Try the following command, which should return 1000:

scala> sc.parallelize(1 to 1000).count()

Interactive Python Shell

Alternatively, if you prefer Python, you can use the Python shell:

./bin/pyspark

And run the following command, which should also return 1000:

>>> sc.parallelize(range(1000)).count()

Example Programs

Spark also comes with several sample programs in the examples directory. To run one of them, use ./bin/run-example <class> [params]. For example:

./bin/run-example SparkPi

will run the Pi example locally.

You can set the MASTER environment variable when running examples to submit examples to a cluster. This can be a mesos:// or spark:// URL, "yarn" to run on YARN, and "local" to run locally with one thread, or "local[N]" to run locally with N threads. You can also use an abbreviated class name if the class is in the examples package. For instance:

MASTER=spark://host:7077 ./bin/run-example SparkPi

Many of the example programs print usage help if no params are given.

Running Tests

Testing first requires building Spark. Once Spark is built, tests can be run using:

./dev/run-tests

Please see the guidance on how to run tests for a module, or individual tests.
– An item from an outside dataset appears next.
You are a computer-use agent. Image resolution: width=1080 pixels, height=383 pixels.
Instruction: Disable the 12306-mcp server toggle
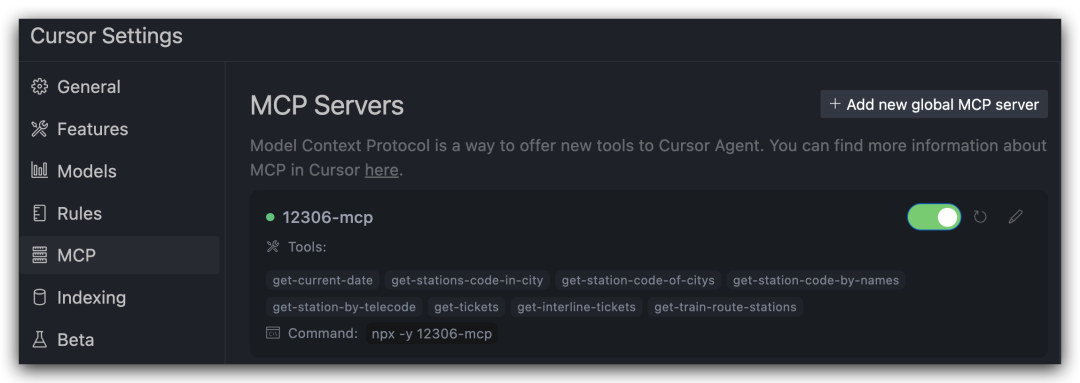click(x=934, y=217)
A Note About Hadoop Versions

Spark uses the Hadoop core library to talk to HDFS and other Hadoop-supported storage systems. Because the protocols have changed in different versions of Hadoop, you must build Spark against the same version that your cluster runs.

Please refer to the build documentation at "Specifying the Hadoop Version" for detailed guidance on building for a particular distribution of Hadoop, including building for particular Hive and Hive Thriftserver distributions.

Configuration

Please refer to the Configuration Guide in the online documentation for an overview on how to configure Spark.